_Task objective:_ Scan the entries below line by line and state how many lines contain the string "window", giving only the number.

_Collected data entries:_
- Opening Delimiter -

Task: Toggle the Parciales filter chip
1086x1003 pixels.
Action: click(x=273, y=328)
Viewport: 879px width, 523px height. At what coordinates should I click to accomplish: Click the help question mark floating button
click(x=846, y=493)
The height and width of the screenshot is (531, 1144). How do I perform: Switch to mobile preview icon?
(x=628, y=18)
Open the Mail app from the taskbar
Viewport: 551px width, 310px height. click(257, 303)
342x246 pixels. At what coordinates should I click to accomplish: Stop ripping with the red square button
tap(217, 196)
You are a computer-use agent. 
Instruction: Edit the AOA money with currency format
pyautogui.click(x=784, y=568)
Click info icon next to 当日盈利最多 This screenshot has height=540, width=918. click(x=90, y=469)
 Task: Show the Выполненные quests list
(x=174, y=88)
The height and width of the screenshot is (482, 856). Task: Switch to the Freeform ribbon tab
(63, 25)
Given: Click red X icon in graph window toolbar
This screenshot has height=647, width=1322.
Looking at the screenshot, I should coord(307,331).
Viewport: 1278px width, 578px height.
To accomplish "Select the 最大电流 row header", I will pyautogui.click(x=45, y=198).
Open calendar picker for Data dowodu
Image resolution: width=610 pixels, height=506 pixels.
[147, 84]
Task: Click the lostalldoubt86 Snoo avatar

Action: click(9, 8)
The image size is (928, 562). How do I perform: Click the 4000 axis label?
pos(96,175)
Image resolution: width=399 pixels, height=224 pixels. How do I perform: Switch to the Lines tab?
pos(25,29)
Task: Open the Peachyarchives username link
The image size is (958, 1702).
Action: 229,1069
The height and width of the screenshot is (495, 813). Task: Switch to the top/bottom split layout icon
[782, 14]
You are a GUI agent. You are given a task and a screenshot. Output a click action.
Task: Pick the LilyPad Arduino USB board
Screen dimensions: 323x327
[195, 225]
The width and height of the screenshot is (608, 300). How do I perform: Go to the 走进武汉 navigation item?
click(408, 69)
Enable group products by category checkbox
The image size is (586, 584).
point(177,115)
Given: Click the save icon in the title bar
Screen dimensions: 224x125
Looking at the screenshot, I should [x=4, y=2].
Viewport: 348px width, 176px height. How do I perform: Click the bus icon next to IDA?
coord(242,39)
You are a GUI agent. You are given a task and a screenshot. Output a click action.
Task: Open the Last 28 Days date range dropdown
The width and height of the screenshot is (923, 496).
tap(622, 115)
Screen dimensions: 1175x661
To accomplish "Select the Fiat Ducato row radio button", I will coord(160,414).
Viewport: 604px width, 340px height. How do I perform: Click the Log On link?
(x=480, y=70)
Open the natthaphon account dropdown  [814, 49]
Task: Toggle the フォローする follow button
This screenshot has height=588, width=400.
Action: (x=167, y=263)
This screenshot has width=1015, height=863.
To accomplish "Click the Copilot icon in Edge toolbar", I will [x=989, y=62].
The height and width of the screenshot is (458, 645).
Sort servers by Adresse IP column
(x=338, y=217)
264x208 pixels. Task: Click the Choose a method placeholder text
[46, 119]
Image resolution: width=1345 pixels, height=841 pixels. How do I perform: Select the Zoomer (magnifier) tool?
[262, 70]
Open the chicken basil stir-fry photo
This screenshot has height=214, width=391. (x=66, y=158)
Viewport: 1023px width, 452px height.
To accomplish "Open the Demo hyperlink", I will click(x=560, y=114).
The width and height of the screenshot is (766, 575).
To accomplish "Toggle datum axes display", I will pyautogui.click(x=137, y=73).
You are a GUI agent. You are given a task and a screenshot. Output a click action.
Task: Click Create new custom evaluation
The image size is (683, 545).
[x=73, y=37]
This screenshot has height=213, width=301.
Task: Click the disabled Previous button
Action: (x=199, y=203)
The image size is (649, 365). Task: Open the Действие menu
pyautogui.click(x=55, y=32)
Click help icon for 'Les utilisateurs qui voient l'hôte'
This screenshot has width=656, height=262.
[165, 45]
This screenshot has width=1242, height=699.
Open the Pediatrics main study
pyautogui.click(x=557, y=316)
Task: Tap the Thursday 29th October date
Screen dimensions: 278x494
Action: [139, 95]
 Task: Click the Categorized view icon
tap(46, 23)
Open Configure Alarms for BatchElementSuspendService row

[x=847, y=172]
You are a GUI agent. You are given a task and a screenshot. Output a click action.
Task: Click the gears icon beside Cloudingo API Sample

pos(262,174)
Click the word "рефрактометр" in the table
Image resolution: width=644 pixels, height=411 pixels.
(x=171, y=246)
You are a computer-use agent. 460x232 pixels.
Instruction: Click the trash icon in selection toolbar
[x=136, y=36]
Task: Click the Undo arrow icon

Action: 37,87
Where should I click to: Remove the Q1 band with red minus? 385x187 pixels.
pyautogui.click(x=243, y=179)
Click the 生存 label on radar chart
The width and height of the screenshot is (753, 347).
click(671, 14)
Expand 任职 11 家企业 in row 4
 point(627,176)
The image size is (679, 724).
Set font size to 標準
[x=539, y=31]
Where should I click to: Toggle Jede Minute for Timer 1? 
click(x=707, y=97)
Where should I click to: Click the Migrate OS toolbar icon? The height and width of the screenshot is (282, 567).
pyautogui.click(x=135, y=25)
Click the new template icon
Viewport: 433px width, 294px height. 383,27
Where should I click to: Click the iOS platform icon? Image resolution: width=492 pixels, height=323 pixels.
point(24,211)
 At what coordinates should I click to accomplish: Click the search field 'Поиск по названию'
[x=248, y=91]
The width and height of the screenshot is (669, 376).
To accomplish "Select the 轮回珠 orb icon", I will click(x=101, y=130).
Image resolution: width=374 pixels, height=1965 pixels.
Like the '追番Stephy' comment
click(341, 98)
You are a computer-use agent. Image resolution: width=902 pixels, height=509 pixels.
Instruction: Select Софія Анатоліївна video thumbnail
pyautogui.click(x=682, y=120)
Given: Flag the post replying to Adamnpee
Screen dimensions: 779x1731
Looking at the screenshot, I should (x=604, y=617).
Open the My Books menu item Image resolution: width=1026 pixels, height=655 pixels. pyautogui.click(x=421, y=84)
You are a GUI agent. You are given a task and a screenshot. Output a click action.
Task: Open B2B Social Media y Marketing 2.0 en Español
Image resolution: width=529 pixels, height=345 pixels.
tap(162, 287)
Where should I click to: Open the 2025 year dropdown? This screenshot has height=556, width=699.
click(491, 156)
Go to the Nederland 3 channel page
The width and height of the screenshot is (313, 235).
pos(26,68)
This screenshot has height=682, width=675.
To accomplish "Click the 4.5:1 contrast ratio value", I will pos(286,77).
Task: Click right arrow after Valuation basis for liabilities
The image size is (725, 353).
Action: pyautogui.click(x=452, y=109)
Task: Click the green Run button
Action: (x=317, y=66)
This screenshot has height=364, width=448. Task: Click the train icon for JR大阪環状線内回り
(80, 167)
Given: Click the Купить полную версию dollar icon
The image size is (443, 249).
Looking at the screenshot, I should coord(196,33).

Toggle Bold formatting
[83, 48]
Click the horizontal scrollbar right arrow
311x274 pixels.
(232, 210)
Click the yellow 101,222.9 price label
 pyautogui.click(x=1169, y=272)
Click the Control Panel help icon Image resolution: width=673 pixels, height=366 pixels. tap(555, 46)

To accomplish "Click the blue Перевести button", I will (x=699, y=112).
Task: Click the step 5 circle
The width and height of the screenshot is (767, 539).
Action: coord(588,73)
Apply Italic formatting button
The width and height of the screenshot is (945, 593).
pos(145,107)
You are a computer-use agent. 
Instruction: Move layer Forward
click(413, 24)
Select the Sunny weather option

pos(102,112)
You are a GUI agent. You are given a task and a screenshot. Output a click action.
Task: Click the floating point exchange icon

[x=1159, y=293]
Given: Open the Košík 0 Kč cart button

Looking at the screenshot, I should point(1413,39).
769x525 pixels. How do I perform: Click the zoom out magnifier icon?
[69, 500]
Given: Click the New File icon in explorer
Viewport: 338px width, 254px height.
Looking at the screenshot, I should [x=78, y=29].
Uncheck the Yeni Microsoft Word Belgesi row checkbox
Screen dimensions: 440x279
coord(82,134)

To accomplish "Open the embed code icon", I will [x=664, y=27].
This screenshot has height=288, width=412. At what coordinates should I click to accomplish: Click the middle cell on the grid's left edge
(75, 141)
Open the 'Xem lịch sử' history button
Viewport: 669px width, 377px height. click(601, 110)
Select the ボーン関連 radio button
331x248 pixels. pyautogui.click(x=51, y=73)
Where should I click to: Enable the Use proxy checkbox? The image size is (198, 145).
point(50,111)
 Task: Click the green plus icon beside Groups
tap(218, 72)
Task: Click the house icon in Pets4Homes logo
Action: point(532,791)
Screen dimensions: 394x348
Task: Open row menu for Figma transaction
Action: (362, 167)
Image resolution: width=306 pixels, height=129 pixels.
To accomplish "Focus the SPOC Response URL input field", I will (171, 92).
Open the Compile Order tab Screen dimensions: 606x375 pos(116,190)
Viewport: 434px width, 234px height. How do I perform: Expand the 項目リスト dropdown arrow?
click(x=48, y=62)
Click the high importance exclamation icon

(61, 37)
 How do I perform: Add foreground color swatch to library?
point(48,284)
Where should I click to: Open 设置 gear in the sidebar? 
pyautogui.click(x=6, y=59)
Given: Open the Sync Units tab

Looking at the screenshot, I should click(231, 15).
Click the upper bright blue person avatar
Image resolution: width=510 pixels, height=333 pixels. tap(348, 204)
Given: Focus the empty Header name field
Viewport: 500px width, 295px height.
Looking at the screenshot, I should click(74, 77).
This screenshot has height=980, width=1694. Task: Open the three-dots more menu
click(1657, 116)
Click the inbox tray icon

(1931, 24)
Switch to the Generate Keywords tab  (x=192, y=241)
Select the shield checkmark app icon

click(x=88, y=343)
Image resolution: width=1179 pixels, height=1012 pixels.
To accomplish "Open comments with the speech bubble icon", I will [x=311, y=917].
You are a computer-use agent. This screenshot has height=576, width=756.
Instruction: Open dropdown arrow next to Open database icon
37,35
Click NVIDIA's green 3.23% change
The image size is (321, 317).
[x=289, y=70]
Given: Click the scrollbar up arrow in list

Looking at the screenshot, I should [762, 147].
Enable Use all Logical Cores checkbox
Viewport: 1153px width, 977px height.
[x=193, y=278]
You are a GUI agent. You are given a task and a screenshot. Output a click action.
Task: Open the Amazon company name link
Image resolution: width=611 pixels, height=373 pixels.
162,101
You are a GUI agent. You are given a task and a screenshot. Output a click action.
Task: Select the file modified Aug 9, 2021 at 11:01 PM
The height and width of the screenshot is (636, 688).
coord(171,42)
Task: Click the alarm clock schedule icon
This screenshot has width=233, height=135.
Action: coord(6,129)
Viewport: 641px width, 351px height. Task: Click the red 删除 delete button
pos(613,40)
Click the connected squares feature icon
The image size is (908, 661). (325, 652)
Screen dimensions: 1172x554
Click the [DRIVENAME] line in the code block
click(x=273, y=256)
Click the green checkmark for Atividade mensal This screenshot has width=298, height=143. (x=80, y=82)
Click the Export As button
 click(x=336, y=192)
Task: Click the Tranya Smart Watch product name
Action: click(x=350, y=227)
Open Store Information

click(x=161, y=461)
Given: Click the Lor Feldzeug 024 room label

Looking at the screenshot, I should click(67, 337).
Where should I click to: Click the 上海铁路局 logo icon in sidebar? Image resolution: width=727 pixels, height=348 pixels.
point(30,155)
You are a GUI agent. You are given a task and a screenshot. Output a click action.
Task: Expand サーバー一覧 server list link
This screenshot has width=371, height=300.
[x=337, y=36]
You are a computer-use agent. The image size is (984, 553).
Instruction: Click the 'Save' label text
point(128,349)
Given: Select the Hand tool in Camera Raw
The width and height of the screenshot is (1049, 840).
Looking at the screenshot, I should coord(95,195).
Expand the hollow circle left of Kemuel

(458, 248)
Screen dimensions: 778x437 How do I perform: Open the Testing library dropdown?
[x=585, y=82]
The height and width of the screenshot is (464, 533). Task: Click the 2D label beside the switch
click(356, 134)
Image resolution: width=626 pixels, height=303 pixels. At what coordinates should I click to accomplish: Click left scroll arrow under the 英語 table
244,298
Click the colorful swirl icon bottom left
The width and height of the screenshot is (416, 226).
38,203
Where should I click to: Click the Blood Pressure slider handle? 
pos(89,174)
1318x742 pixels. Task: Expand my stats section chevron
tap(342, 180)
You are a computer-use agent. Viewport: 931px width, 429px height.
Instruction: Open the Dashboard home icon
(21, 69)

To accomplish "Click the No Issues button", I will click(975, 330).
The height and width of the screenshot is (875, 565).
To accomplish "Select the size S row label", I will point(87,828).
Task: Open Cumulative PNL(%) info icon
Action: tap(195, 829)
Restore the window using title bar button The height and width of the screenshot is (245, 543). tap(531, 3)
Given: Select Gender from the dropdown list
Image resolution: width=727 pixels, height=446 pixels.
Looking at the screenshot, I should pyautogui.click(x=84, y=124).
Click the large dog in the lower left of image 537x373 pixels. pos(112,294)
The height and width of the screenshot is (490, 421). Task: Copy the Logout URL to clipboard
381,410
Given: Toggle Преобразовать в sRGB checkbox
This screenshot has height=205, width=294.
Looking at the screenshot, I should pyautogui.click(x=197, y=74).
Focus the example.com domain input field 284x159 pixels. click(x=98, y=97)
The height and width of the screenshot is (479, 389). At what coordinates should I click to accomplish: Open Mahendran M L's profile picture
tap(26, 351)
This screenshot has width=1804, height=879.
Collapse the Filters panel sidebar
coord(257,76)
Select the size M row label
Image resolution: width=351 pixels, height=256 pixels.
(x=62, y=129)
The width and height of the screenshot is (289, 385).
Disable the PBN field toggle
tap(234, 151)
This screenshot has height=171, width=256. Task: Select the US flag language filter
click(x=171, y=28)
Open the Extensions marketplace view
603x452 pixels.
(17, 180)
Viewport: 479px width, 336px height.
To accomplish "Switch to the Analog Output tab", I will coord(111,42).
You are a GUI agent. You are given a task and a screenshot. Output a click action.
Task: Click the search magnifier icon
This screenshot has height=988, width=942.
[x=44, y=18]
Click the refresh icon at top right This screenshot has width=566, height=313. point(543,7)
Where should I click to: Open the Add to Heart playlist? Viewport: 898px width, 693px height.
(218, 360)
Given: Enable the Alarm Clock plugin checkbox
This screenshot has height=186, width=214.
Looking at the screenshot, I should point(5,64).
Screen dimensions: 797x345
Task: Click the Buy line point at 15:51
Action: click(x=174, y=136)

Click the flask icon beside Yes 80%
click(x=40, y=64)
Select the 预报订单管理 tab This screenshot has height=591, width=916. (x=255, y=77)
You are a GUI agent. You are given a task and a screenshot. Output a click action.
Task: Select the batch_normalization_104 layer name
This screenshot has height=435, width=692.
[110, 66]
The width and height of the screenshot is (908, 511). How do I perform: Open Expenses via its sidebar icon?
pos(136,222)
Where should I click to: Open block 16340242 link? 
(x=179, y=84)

- Closing Delimiter -

_Exercise output:_ 2